* [WHAT THE TASK REQUIRES]
Return each line of the records below that contains the word "computer".

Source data
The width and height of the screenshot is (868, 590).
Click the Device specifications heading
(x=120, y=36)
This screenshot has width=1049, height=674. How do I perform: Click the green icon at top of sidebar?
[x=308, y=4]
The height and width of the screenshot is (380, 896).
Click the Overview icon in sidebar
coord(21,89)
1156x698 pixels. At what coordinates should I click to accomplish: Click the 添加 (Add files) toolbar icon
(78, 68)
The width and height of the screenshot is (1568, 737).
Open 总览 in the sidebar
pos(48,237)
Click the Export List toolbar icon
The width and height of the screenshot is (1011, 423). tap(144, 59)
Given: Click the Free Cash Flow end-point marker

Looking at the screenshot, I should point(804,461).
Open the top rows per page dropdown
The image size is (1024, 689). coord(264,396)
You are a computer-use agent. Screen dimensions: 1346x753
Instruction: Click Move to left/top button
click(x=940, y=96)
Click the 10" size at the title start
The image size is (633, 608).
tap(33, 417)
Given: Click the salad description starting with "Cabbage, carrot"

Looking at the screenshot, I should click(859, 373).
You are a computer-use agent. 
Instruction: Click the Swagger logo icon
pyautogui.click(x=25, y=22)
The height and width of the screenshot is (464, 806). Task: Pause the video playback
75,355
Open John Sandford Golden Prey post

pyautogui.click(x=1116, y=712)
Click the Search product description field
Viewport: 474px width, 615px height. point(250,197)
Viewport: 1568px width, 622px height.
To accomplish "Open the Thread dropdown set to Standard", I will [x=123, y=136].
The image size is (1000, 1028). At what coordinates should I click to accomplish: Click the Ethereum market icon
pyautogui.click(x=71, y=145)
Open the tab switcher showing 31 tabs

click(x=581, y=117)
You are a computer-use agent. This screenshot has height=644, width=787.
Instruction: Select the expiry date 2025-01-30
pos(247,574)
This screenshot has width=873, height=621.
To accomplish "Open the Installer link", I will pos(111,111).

* [WRITTEN RESPONSE]
You are a computer-use agent. Screen dimensions: 1346x753
You are a computer-use agent. 
You are a computer-use agent. This screenshot has height=644, width=787.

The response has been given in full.